WHAT IS EXPECTED: Some of the lines below need repeating. Reproduce exactly those between the lines holding "The width and height of the screenshot is (1100, 730)." and "Click the current price marker 75.18", inclusive.

RECORDS TO USE:
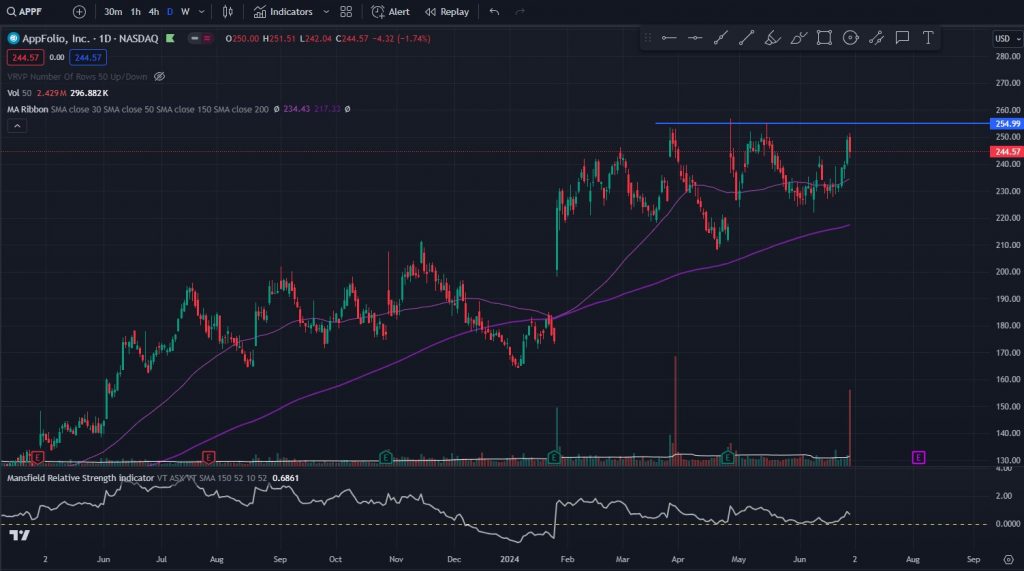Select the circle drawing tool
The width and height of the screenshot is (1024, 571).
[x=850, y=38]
* * *
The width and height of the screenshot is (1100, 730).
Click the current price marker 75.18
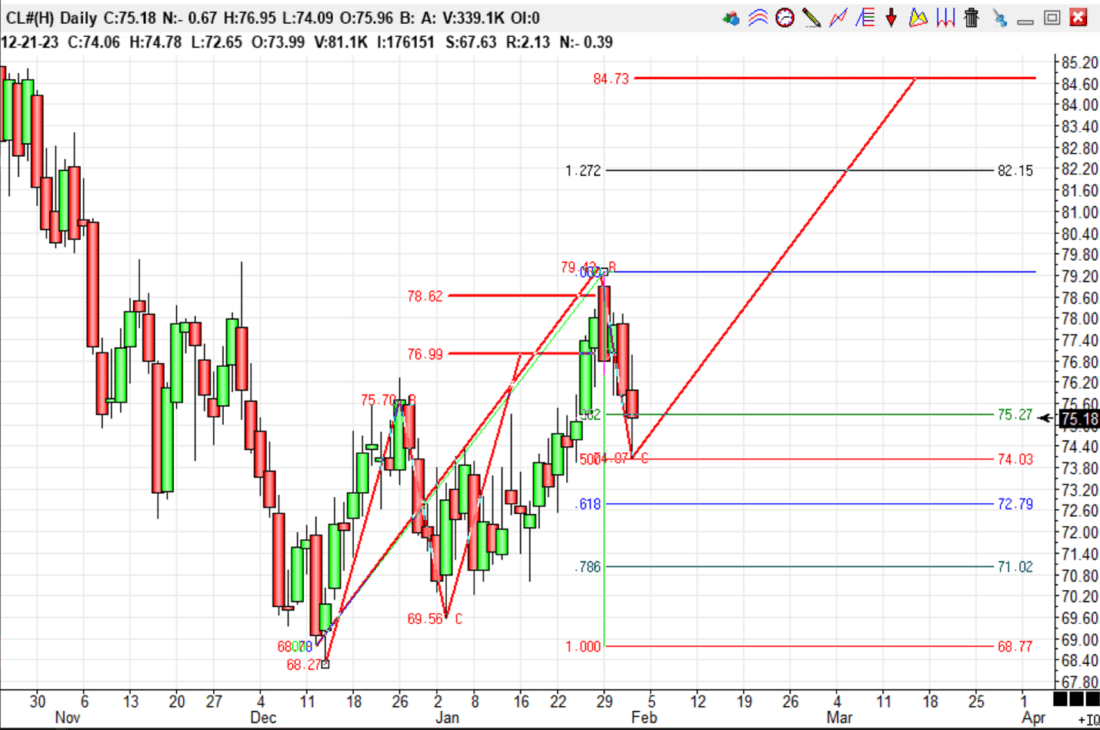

ANSWER SECTION:
The width and height of the screenshot is (1100, 730).
Click the current price marker 75.18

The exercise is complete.